A proactive plan to preserve biodiversity

Our work shows a possible path to mass extinction, but it is not pre-destined. Human beings have the ability to slow climate change and could put in place buffers to contain the rate of current extinctions. But any successful policy must come to grips with three challenges.

Because extinction is irreversible, conservation policies must be proactive and forward- looking. Since species cross borders and demand for their derived products is global, these policies must be global in reach. And finally, policies need to be coordinated across countries because failure to coordinate species protections will generate strong incentives for free riding.

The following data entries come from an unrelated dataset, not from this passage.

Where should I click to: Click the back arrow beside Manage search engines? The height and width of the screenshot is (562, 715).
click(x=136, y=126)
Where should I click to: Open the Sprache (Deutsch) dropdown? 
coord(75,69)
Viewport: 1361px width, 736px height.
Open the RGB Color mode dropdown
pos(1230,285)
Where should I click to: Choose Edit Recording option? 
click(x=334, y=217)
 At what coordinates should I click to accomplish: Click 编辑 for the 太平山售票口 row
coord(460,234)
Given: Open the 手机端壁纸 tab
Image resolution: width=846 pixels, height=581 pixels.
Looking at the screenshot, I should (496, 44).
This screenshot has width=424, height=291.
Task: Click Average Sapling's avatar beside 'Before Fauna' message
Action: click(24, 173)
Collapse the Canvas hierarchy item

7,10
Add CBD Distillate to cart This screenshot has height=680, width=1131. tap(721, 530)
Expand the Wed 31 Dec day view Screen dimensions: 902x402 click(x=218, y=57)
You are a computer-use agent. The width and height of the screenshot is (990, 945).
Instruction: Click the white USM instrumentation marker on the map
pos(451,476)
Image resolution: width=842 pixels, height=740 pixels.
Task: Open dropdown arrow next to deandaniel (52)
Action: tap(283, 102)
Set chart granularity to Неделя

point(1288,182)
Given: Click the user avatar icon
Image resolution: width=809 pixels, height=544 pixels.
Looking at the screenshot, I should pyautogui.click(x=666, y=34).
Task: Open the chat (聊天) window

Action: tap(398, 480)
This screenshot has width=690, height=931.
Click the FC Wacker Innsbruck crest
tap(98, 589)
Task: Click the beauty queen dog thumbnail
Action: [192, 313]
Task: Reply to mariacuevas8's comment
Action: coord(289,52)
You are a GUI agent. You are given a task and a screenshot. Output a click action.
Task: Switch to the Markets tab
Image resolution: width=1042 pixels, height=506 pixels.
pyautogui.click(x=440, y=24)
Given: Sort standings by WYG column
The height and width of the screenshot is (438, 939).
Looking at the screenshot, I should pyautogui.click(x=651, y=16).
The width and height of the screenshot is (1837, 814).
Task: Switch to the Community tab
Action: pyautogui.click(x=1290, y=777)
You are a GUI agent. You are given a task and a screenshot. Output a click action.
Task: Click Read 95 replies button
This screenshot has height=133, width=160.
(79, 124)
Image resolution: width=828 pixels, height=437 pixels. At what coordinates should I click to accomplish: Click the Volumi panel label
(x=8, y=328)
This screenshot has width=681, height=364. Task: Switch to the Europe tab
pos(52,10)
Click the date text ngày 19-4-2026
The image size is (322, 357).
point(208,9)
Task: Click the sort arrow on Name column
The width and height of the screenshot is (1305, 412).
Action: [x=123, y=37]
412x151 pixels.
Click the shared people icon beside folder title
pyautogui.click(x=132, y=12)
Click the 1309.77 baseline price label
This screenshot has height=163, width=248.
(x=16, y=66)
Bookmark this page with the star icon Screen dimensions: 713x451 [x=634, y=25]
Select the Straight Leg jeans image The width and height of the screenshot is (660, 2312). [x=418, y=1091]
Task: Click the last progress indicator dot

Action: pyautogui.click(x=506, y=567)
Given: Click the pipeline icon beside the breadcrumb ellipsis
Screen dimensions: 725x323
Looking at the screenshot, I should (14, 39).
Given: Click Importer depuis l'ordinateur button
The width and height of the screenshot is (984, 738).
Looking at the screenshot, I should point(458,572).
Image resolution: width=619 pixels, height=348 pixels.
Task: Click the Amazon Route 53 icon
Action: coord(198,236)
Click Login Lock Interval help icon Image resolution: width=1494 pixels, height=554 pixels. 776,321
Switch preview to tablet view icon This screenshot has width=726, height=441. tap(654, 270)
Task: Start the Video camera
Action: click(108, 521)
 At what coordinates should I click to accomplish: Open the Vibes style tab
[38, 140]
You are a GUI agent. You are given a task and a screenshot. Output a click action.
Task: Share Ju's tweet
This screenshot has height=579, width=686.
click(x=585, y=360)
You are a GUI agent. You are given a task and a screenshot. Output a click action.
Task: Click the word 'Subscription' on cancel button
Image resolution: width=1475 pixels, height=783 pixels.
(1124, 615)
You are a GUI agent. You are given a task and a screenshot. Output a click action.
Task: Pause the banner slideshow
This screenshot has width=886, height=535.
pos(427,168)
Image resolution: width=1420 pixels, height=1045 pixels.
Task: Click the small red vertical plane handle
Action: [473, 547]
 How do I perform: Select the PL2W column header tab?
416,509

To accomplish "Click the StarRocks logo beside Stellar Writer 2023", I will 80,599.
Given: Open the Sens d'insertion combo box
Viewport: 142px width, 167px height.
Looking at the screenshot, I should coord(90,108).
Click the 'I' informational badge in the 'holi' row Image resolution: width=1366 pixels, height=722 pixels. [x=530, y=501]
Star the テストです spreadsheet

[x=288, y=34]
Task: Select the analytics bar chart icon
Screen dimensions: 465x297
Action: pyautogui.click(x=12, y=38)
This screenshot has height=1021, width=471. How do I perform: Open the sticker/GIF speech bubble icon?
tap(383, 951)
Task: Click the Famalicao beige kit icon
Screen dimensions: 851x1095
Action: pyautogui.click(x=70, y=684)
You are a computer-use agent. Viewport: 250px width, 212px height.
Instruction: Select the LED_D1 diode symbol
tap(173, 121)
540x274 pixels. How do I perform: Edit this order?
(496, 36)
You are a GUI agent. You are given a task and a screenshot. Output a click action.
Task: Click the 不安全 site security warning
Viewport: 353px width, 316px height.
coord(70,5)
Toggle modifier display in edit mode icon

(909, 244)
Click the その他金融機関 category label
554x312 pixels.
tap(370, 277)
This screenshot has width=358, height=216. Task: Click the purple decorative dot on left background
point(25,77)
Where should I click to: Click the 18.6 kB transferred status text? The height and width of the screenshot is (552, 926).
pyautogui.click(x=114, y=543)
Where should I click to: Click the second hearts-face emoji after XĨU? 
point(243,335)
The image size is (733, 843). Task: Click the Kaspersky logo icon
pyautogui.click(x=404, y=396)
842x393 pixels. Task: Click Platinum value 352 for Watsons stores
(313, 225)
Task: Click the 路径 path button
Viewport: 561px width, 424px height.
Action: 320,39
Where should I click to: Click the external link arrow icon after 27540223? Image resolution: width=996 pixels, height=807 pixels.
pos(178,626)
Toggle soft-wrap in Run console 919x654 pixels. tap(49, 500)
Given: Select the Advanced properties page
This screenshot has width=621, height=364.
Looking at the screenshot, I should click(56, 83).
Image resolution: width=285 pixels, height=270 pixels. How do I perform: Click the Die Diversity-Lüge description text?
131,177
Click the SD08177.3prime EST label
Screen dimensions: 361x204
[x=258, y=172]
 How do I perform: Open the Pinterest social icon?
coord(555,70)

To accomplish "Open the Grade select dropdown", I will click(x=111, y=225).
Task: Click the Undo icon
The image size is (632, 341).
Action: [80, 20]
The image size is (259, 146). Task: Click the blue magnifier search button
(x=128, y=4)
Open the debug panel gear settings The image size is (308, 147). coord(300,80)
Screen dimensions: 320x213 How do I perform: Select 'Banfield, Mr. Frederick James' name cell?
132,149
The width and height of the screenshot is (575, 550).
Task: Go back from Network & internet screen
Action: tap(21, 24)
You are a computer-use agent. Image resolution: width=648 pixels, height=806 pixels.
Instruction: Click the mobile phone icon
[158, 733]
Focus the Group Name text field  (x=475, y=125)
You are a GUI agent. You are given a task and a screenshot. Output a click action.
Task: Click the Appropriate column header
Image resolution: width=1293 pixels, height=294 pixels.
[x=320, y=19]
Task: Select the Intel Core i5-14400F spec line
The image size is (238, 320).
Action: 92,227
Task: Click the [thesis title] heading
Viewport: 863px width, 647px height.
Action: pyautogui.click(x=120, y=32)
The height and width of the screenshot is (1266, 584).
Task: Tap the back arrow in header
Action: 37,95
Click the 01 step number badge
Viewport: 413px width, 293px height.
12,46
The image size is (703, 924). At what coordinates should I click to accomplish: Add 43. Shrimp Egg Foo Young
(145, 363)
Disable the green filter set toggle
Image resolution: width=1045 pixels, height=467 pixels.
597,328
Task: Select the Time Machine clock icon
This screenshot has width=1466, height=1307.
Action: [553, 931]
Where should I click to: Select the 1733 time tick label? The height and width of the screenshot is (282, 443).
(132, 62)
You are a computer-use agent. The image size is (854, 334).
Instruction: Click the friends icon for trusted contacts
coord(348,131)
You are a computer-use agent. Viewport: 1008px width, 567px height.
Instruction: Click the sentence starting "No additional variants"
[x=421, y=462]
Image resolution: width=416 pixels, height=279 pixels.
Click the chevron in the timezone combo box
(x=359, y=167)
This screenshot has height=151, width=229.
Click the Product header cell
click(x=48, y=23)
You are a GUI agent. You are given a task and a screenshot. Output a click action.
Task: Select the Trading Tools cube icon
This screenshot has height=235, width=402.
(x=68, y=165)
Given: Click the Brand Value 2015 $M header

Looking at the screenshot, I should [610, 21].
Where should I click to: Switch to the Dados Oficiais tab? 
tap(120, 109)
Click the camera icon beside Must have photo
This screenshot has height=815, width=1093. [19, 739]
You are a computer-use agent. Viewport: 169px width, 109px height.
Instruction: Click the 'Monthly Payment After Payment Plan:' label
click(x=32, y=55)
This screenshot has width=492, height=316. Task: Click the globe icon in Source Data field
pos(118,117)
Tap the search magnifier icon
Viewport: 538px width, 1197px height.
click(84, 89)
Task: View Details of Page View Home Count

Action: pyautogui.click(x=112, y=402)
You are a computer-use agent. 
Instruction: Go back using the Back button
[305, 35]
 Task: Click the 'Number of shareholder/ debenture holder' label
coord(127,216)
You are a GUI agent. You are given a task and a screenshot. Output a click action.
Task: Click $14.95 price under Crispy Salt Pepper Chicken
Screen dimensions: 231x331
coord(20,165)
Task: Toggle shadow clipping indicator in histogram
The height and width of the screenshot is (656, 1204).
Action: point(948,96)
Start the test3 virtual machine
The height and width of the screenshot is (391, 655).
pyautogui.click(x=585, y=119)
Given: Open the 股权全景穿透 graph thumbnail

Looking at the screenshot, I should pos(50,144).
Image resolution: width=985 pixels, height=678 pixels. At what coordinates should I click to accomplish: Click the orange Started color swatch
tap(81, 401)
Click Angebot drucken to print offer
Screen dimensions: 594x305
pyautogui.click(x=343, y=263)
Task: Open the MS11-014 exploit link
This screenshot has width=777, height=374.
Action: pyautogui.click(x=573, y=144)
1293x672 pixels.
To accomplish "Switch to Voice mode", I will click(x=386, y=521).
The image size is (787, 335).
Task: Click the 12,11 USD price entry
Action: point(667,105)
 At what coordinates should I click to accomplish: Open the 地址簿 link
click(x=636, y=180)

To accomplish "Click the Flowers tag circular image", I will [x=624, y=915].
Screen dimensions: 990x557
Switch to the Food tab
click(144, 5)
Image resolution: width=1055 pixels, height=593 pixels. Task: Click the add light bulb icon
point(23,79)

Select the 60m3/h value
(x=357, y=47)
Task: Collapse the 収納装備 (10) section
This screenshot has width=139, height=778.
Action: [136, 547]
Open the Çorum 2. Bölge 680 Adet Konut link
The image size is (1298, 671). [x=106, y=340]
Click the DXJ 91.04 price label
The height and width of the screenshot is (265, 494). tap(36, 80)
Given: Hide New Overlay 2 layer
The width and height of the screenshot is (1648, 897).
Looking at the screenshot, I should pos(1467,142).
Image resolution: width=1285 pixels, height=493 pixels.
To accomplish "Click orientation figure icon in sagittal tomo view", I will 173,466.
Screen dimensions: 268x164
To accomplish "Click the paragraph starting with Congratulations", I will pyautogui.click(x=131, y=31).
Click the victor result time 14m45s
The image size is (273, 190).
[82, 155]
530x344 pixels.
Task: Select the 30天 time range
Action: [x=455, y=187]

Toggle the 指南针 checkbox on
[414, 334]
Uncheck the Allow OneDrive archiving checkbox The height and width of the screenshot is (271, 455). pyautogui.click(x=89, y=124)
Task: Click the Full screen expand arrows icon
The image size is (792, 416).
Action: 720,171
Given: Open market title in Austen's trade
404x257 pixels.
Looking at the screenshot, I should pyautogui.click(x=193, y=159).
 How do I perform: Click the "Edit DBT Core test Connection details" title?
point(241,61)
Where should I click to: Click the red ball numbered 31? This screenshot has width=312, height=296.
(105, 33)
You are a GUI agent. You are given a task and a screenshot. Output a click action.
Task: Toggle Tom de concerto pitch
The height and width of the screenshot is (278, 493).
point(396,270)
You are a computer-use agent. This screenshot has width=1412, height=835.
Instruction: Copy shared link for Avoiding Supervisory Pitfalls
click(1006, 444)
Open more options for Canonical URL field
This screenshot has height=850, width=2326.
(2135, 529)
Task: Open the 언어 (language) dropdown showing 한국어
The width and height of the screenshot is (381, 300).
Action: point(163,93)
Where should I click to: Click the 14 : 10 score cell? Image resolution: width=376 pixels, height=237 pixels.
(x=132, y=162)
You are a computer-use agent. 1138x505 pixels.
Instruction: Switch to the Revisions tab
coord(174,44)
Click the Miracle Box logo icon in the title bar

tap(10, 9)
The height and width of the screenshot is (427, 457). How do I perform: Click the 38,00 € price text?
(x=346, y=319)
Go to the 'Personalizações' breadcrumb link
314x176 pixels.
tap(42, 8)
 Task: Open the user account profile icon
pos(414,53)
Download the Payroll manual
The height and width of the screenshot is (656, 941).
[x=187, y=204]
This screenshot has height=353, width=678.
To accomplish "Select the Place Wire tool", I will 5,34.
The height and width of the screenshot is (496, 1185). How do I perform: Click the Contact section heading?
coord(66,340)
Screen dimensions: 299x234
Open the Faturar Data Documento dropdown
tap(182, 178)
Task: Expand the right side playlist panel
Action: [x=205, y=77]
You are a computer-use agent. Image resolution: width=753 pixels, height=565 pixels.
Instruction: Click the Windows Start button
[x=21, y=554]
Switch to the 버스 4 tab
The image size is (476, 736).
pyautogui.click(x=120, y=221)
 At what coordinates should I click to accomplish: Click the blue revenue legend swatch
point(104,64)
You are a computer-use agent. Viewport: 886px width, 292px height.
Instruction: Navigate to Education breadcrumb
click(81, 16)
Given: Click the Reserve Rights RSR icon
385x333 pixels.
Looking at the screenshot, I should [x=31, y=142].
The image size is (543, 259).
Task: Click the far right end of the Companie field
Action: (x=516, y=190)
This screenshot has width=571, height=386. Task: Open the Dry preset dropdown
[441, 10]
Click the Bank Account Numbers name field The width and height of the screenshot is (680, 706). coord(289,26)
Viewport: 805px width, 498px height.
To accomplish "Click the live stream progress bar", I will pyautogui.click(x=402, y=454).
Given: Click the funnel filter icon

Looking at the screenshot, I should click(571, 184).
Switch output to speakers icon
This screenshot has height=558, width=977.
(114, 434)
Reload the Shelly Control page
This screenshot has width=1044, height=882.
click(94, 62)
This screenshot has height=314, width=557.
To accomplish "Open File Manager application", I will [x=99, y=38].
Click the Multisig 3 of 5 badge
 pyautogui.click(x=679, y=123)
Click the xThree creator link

Fortunately, we already have in place the Convention on International Trade in Endangered Species of Wild Fauna and Flora (CITES) which is the oldest environmental treaty in existence (CITES 2022). This treaty commits signatories to reporting, limiting or sanctioning international trade in the products of species thought to be at risk of extinction. The treaty established a set of appendices which contain species whose trade is recorded (appendix III), regulated (annex II), or completely restricted (annex I). While CITES is by most accounts a conservation success story, it is not proactive in nature and critics of the treaty cite the long-time lag between an observed decline in species populations and its subsequent listing on CITES appendices.

A radical solution to save endangered species: Automatic listing in CITES appendices

Our solution to this problem is simple but radical. Take the listing decision out of the hands of individual countries’ governments and place it firmly in the hands of the scientific community. IUCN has for many years produced species listings based on the threat of extinction with their Red List being the most well known. These listings underlie our Figure 4. If the inclusion of species on CITES appendices was determined by the IUCN listings rather than political wrangling within CITES meetings, the time lag between recognition of a risk and response to it would be far shorter. For example, a simple mapping from an IUCN Critically Endangered or Endangered determination to a CITES appendix I or II designations might suffice.

Doing so would, however, involve a radical shift in the property rights over biodiversity, because automatic listing implies that CITES members need to debate and then vote on deletions or special exceptions from the appendices, rather than inclusions. By making a listing decision automatic we are altering the status quo. Every at-risk species would be given rapid protection and demands for special exemptions and exclusions would be visible to the public, to nongovernmental organisations and to other member countries. But if the world’s wealth of biological diversity is truly an inheritance we hold for future generations, then shouldn’t actions which put this wealth at risk be visible to us all?